Element lookup rows:
+ + + +
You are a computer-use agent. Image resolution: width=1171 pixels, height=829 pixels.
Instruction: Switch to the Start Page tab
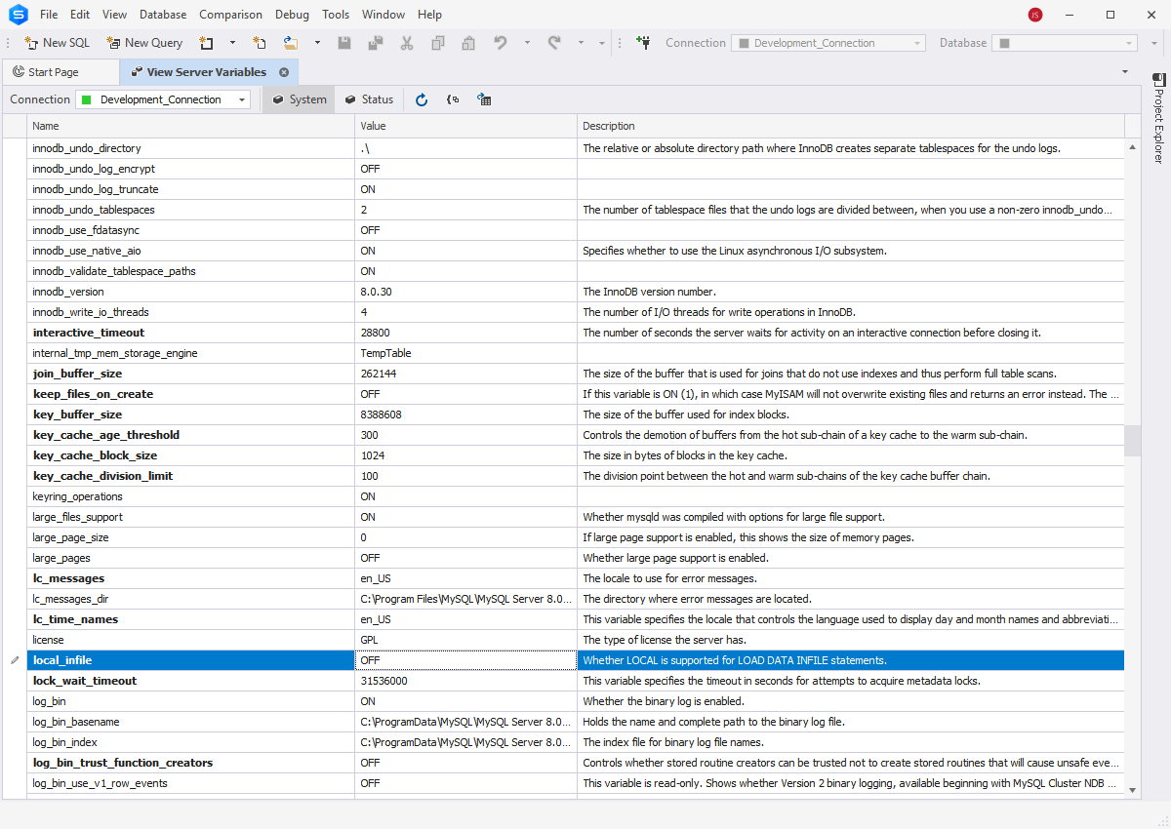[x=54, y=72]
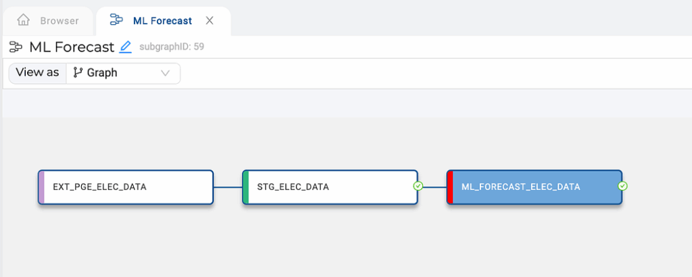The width and height of the screenshot is (692, 277).
Task: Click red color stripe on ML_FORECAST_ELEC_DATA node
Action: coord(450,187)
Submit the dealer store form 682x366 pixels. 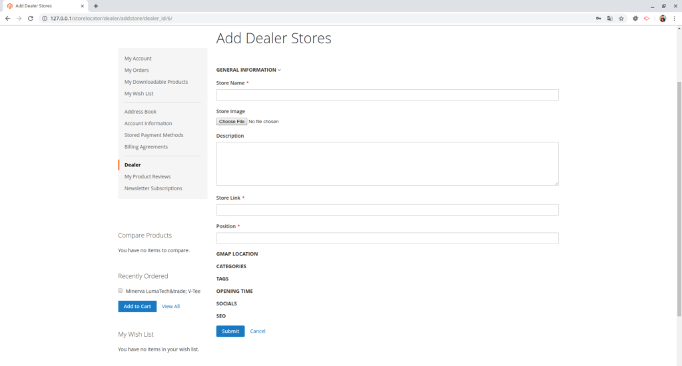[230, 331]
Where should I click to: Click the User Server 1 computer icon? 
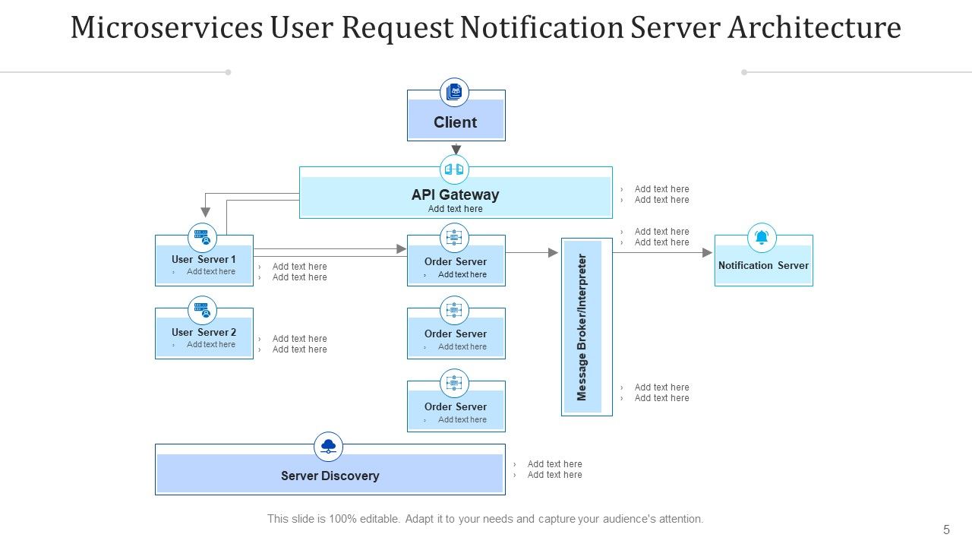coord(203,236)
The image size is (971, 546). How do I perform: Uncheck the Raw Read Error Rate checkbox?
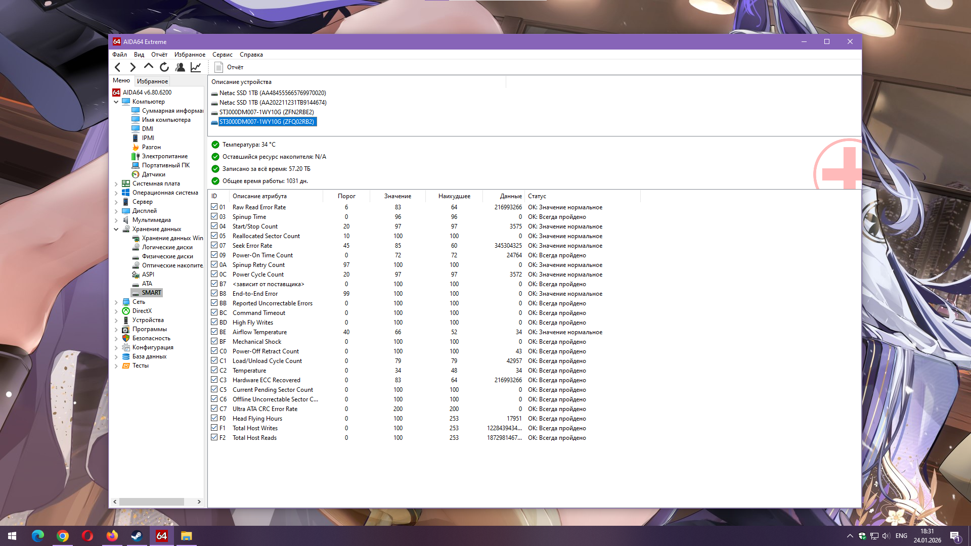click(214, 207)
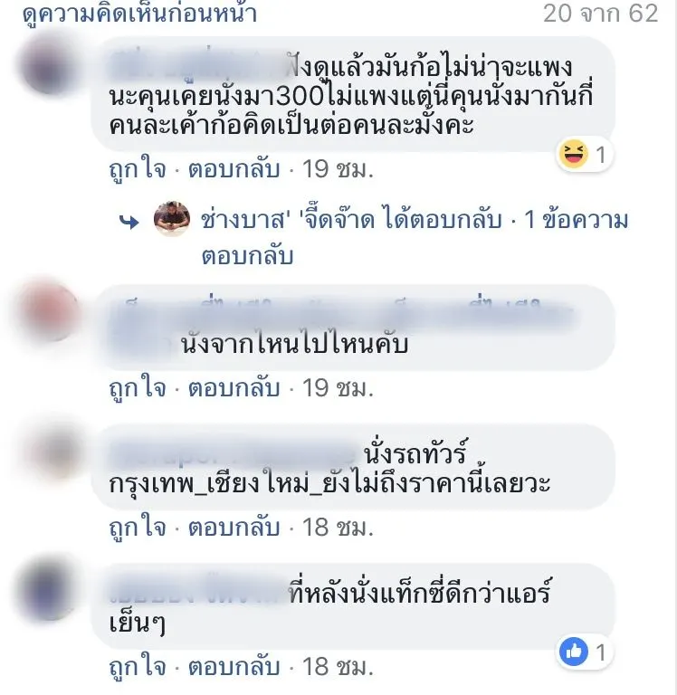This screenshot has width=677, height=695.
Task: Like the comment about แท็กซี่ดีกว่าแอร์เย็นๆ
Action: [x=138, y=667]
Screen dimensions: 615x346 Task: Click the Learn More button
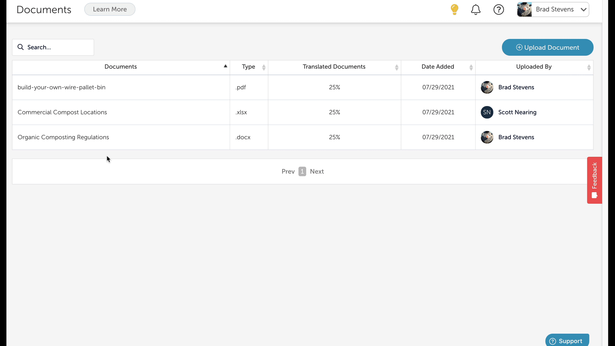[x=110, y=9]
+ + + +
EXERCISE PROMPT ▸
Repeat the rows word for word, from the line containing "The image size" through the end of the rows, leaving out the pictures.

RESPONSE TO THE EXERCISE ▸
The image size is (971, 546). How do I perform: Uncheck the Raw Read Error Rate checkbox?
click(214, 207)
This screenshot has width=677, height=695.
Task: Like the comment about แท็กซี่ดีกว่าแอร์เย็นๆ
Action: [x=138, y=667]
Screen dimensions: 615x346 Task: Click the Learn More button
[x=110, y=9]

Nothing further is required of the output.